What does the Civil Liability Bill mean for consumers?
The combination of the Civil Liability Bill and the rise in the small claims limit will make bringing a whiplash claim much less attractive for consumers. The damages awards achievable under the tariff scheme are very modest.
In the great majority of cases, consumers will have to follow the small claims procedure. This allows them to pay for a lawyer if they want one, but they will have to pay the fees from their limited damages. The government thinks people can handle such cases themselves.According to shed alongside the bill, the government has calculated that the whiplash reforms will reduce motorists’ insurance premiums by £1.1 bn, or an average of around £35 a year per policy.
However, the Law Society, the Association of Personal Injury Lawyers and Motor Accidents Solicitors Society have argued that the Bill will unreasonably restrict access to justice and questioned whether any savings generated by the proposals will be passed onto customers by the insurance industry.

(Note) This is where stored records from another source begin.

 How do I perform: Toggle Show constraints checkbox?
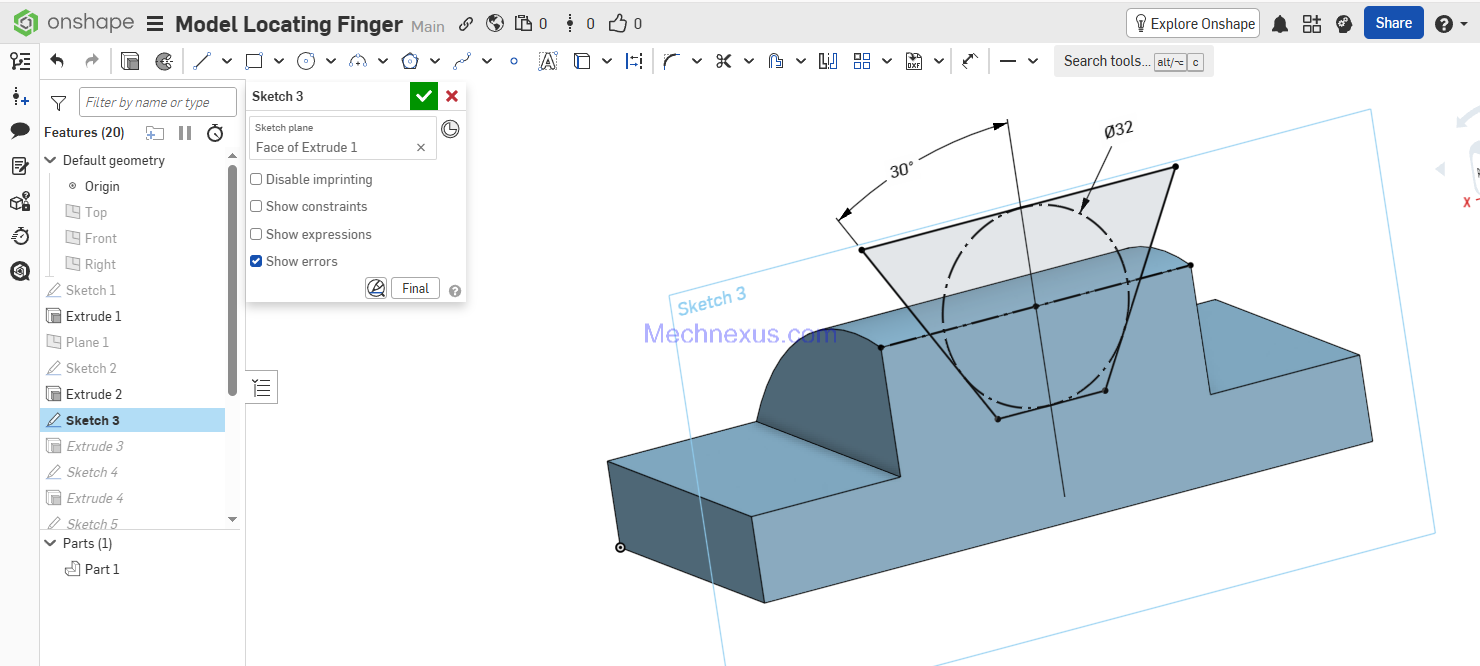point(257,207)
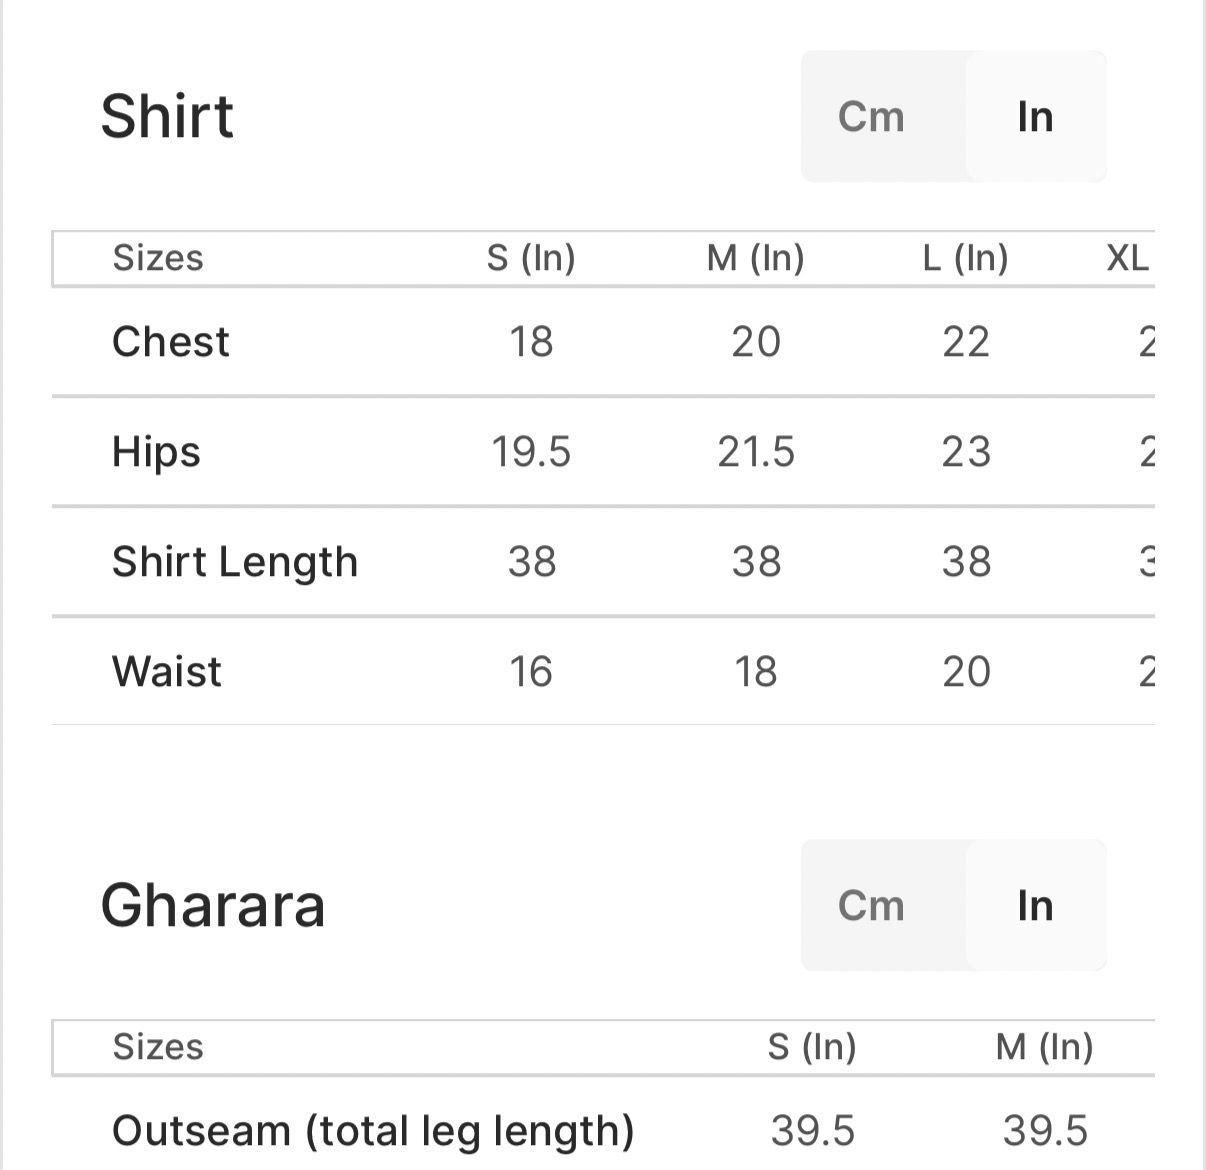Click Hips value 21.5 for size M
Image resolution: width=1206 pixels, height=1170 pixels.
755,452
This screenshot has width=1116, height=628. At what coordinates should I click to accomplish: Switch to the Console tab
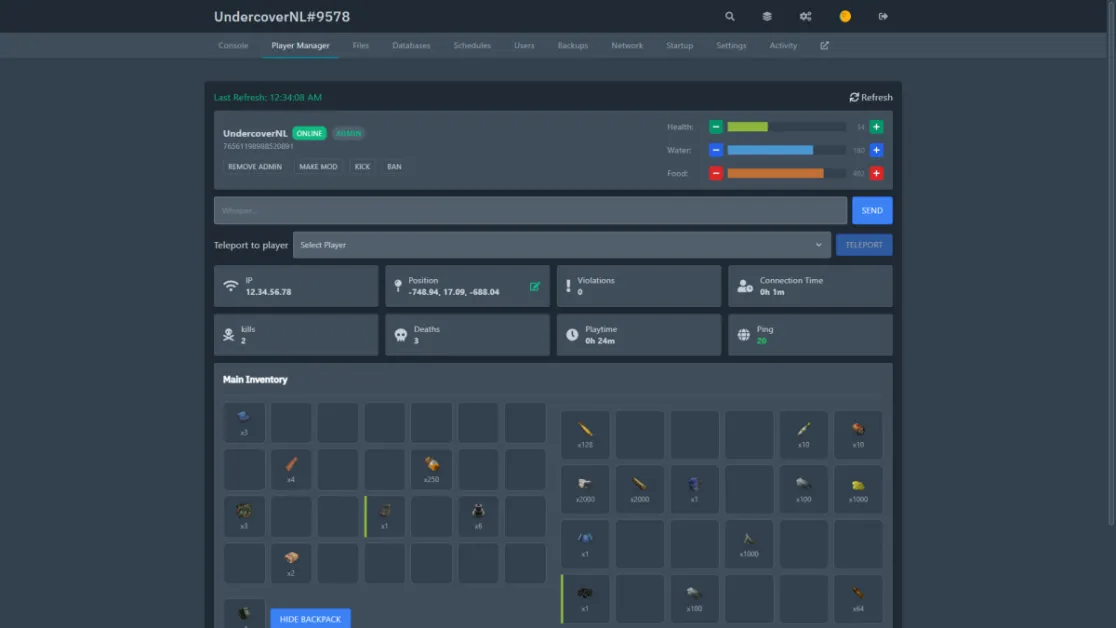[x=233, y=46]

What does the Civil Liability Bill mean for insurers?
The bill is good news for insurers and contains many of the changes they have been lobbying for in the last few years. The government has said it expects insurers to pass on the bulk of the savings, estimated at around £1.2bn , onto motorists in the form of lower motor insurance premiums.

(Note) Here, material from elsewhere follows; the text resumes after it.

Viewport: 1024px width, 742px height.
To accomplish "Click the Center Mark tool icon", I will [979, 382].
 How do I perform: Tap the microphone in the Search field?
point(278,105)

The Association of British Insurers (ABI) and the Forum of Insurance Lawyers are strong supporters of the Bill and believe it is long overdue. Huw Evans, president of the ABI, described the Bill earlier this year as “great news for consumers”.
Mr Evans said soft-tissue injury claims were one of the “root causes” of the high cost of motor insurance, and the benefits of the whiplash reforms would be passed on to consumers – just as happened after LASPO, when premiums fell by £50 over the next two years.
The ABI co-ordinated a letter in which 26 major insurers committed to passing on savings, and the government has said it will monitor whether they actually do – although how the promise can actually be enforced is not clear.
Mr Evans also welcomed the bill’s “sensible new framework” for the personal injury discount rate.
What are the next steps?
After its second reading in the House of Lords, the Civil Liability Bill entered its committee stage in the Lords in May. The report stage, at which opposition peers are likely to try and amend, is on 12 June.
The government intends to implement the bill in April 2019, and for the rise in the small claims limit to be introduced at the same time. The first review of the discount rate (which under the bill could be carried out within 90 days) could come as early as July 2019. Lord Keen told the House of Lords that the government wanted to carry out the first review “as swiftly as possible”.